Deputados visitam Complexo Petroquímico do Rio para investigar denúncias

Petrobras restringiu o pagamento dos aditivos dos contratos por suspeita de irregularidades, o que ocasionou a demissão de milhares de trabalhadores de refinarias e estaleiros

Ag. Petrobras

Os deputados que integram a Comissão Parlamentar de Inquérito (CPI) da Petrobras visitaram na última sexta-feira (08) a sede do Complexo Petroquímico do Rio de Janeiro (Comperj), em Itaboraí, para investigar denúncias de demissões de trabalhadores e superfaturamento na obra, praticamente paralisada hoje em razão das investigações da Operação Lava Jato e das suspeitas de pagamento de propina por parte de empresas contratadas.
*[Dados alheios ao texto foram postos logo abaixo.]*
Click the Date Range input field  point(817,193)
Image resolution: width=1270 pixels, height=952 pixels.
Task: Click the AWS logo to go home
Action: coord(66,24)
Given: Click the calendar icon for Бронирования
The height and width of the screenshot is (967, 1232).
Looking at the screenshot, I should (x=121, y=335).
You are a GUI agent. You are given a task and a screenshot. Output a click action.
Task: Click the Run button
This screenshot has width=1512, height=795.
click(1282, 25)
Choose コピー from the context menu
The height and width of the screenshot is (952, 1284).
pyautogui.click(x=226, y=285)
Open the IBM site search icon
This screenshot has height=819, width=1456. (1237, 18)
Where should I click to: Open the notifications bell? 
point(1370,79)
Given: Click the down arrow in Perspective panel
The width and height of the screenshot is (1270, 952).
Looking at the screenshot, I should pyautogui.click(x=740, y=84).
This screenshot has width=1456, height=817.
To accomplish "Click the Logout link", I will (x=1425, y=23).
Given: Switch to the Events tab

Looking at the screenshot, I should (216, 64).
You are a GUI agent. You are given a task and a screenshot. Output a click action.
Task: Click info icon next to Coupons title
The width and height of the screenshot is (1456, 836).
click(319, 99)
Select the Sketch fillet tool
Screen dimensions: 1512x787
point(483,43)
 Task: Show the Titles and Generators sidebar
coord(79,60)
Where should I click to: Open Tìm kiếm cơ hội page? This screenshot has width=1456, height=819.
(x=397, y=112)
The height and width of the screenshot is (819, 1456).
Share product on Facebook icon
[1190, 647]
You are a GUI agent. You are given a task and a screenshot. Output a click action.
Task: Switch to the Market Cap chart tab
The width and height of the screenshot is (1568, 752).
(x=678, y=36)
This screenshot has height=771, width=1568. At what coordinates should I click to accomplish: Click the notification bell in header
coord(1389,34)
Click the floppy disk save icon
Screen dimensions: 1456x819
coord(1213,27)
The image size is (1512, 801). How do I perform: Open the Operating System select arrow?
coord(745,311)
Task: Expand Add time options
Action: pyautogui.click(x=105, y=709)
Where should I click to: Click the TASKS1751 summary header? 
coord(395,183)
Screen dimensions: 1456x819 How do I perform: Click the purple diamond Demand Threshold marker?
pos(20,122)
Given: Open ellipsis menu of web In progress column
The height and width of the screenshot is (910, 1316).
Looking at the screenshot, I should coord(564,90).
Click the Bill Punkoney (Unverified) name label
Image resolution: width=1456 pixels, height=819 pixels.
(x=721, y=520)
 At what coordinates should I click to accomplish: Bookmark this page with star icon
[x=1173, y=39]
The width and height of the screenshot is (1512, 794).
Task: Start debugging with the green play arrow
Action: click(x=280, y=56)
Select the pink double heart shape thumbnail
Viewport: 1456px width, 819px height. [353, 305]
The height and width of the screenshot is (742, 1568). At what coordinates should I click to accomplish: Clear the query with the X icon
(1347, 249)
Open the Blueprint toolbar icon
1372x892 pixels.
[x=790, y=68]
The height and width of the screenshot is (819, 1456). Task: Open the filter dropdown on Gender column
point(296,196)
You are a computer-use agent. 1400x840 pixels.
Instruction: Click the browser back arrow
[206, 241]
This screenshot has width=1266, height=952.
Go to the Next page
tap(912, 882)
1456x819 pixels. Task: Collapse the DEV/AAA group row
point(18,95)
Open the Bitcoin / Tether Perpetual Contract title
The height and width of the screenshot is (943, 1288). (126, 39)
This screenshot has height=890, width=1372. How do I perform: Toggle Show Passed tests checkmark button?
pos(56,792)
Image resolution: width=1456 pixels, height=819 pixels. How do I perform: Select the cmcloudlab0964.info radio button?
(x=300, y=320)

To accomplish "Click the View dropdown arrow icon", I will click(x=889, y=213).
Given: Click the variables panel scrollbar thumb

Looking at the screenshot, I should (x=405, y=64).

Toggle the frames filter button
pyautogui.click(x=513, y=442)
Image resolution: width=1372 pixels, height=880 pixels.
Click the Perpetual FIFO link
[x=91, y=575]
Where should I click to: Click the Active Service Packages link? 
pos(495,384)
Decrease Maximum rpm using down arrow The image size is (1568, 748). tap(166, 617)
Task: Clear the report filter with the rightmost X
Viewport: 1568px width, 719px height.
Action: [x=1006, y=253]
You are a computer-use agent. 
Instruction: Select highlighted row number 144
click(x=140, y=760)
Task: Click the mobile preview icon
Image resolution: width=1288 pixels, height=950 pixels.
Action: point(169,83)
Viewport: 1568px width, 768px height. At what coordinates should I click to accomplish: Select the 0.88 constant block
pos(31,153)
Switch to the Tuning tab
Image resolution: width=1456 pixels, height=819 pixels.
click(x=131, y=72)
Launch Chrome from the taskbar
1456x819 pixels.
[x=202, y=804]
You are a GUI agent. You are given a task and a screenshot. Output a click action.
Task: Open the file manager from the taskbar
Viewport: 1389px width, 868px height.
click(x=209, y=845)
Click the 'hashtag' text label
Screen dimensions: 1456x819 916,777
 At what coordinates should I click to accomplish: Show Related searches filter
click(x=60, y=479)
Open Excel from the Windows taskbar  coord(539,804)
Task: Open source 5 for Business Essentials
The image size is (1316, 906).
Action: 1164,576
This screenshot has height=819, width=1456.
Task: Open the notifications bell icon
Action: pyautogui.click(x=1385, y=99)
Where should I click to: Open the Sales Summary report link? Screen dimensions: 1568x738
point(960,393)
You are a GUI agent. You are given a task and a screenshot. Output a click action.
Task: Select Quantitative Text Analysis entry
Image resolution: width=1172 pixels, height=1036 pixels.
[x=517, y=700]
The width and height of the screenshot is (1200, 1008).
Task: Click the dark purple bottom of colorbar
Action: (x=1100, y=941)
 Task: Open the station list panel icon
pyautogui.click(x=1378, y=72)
Nos documentos de auditorias realizadas pelo Tribunal de Contas da União (TCU), segundo a CPI, além do atraso na entrega da obra, que estava prevista para 2011, os custos já alcançam cerca de 500% a mais do valor inicial estimado.

Orçado inicialmente em 8,4 bilhões de dólares, o custo do complexo hoje é estimado em 47,7 bilhões de dólares. O valor foi questionado pelo TCU. As informações constam ainda do requerimento do deputado Otavio Leite (PSDB-RJ), que já requisitou ao tribunal a realização de auditoria do último balanço financeiro da Petrobras (2014).

De acordo com o parlamentar, nada substitui a verificação in loco das denúncias recebidas pela CPI. “Por mais que, em Brasília, depoimentos sejam apresentados, documentos sejam trazidos, nada substitui uma constatação no local, a dimensão do problema do Comperj”, disse Otavio Leite.

Depoimentos sobre o caso

Em depoimento à CPI da Petrobras no último mês (28), o ex-gerente do Comperj Jansen Ferreira da Silva disse desconhecer superfaturamento na obra. Dois empresários que fizeram delação premiada à Justiça Federal, Júlio Camargo e Augusto Mendonça, afirmaram na CPI que houve, sim, pagamento de propina na obra para os ex-diretores da Petrobras Paulo Roberto Costa e Renato Duque, assim como para o ex-gerente de Tecnologia Pedro Barusco.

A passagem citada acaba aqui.